Hello, and thanks for the welcome.
Technology are my original post and spit out “hi I’m a new member” instead of the long thread I had written.
I’ll try again but this time be straight to the point. I’m in a position where I think the right move for my family (3 kids) is to seperate from my husband. He either wants to work on himself or he doesn’t. But the ball needs to be firmly placed in his court. I’ve tried many of the methods discussed here, I’ve read several books, this is just my first time I think im strong enough to say it all “out loud”.
He belittles all of us, routinely Implying and sometimes outright saying, that he never wanted kids. He says if we ever divorced, “just tell me where to send the check”. He’s too old for raising them, that this is all my fault. My children - my healthy beautiful children - are my “fault”. He told my 11 year old she was a piece of
PLEASE READ and my 9 year old actually thinks he is stupid.

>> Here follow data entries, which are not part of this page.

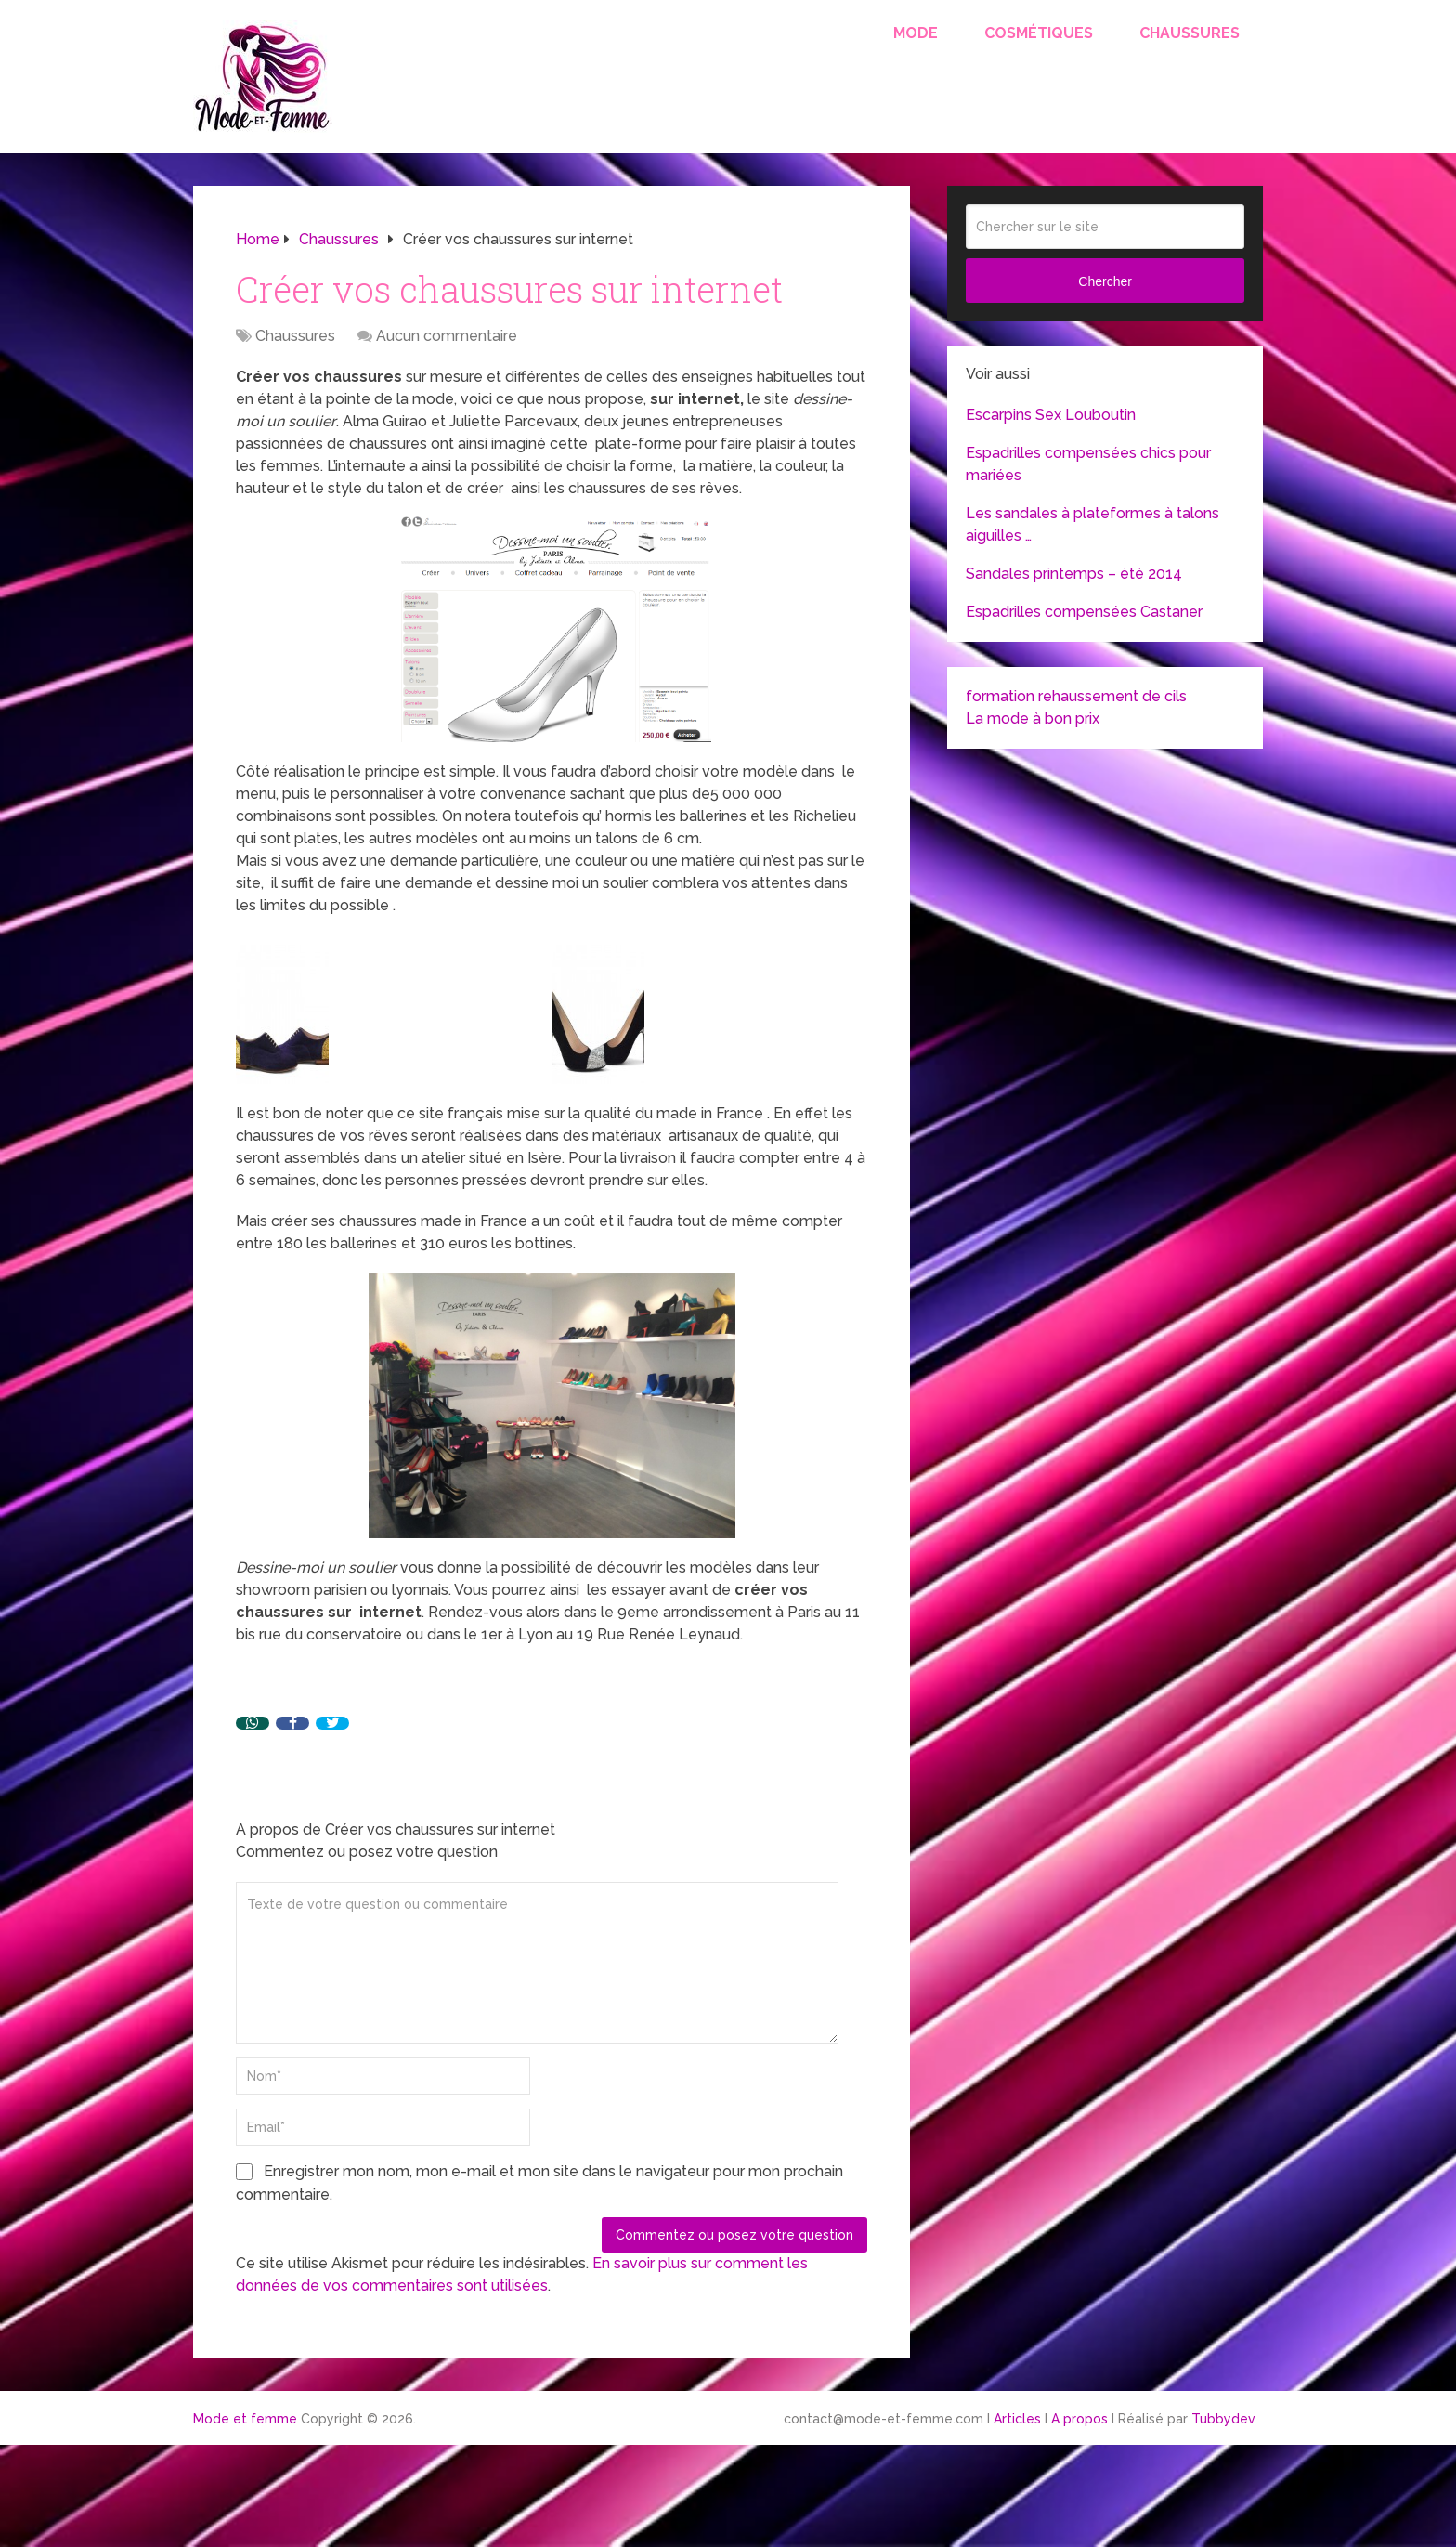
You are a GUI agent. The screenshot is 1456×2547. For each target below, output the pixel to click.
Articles (1017, 2418)
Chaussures (1189, 33)
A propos (1079, 2418)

I’ve decided that I’m going to tell him we need time apart. Not me and him, him from this entire family. That it’s toxic right now and not mentally healthy for anyone. And that he needs to decide if he wants this, because if he doesn’t it’s okay. But then we need to go our seperate ways. We can’t continue the way we are. And if he does want the life we built, then he needs to start therapy at the very least. Then when he is in a better place, we can work on us as a family unit. But first, he needs to work on himself.
He won’t respond well. If he refuses to leave I’m going to tell him that I’m willing to find temporary lodging for me and the kids, but I think it would be more stable for them if we can remain here.
Anticipating and preparing for every move, and having lived like this for 14 years, s mall part of me thinks he will threaten to call the cops on the grounds that I’m kidnapping the children - just to spite me.
I don’t know if I’m looking for advice, someone to just listen, or to be told hey - you’re not alone.
I just needed to unburden myself with this decision in a safe place.
I hope that’s here. Thanks for listening.